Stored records
+-------+
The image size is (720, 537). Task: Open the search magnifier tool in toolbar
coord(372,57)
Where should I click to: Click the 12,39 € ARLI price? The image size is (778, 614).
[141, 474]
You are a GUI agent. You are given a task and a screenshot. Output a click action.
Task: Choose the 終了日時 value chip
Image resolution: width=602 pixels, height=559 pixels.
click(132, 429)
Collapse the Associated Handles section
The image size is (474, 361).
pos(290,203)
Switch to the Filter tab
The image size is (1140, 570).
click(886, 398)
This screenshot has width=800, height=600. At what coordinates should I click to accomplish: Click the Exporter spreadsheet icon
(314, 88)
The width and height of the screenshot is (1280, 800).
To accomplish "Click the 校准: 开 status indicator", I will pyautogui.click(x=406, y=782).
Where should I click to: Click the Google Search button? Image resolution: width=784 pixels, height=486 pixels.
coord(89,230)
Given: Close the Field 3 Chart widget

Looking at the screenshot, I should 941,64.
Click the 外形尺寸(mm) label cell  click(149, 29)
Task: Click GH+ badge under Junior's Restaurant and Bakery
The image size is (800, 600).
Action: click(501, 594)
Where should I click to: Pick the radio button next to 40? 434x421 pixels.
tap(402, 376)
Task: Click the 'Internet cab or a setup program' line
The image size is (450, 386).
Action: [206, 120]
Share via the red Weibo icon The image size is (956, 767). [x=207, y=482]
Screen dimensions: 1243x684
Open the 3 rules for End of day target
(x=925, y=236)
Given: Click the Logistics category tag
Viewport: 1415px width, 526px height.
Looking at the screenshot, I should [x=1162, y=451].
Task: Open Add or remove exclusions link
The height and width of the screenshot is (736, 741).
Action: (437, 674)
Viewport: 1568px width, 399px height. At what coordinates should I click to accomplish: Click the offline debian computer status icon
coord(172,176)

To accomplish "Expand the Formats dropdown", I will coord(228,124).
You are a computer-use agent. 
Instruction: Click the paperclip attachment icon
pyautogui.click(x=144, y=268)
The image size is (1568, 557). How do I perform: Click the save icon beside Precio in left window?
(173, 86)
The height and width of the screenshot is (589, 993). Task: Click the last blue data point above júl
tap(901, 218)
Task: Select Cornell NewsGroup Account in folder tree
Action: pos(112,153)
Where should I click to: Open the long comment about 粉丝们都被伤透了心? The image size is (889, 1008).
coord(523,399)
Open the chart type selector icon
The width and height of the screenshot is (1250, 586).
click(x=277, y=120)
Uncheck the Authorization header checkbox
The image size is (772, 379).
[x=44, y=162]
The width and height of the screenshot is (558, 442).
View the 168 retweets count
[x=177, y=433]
+-------+
● DIRECTIONS FOR THIS TASK
Output exactly the lines above, from the one holding "Open the chart type selector icon" through the end of the data, including the first and last.

● EXERCISE SOLUTION
Open the chart type selector icon
The width and height of the screenshot is (1250, 586).
click(x=277, y=120)
Uncheck the Authorization header checkbox
The image size is (772, 379).
[x=44, y=162]
The width and height of the screenshot is (558, 442).
View the 168 retweets count
[x=177, y=433]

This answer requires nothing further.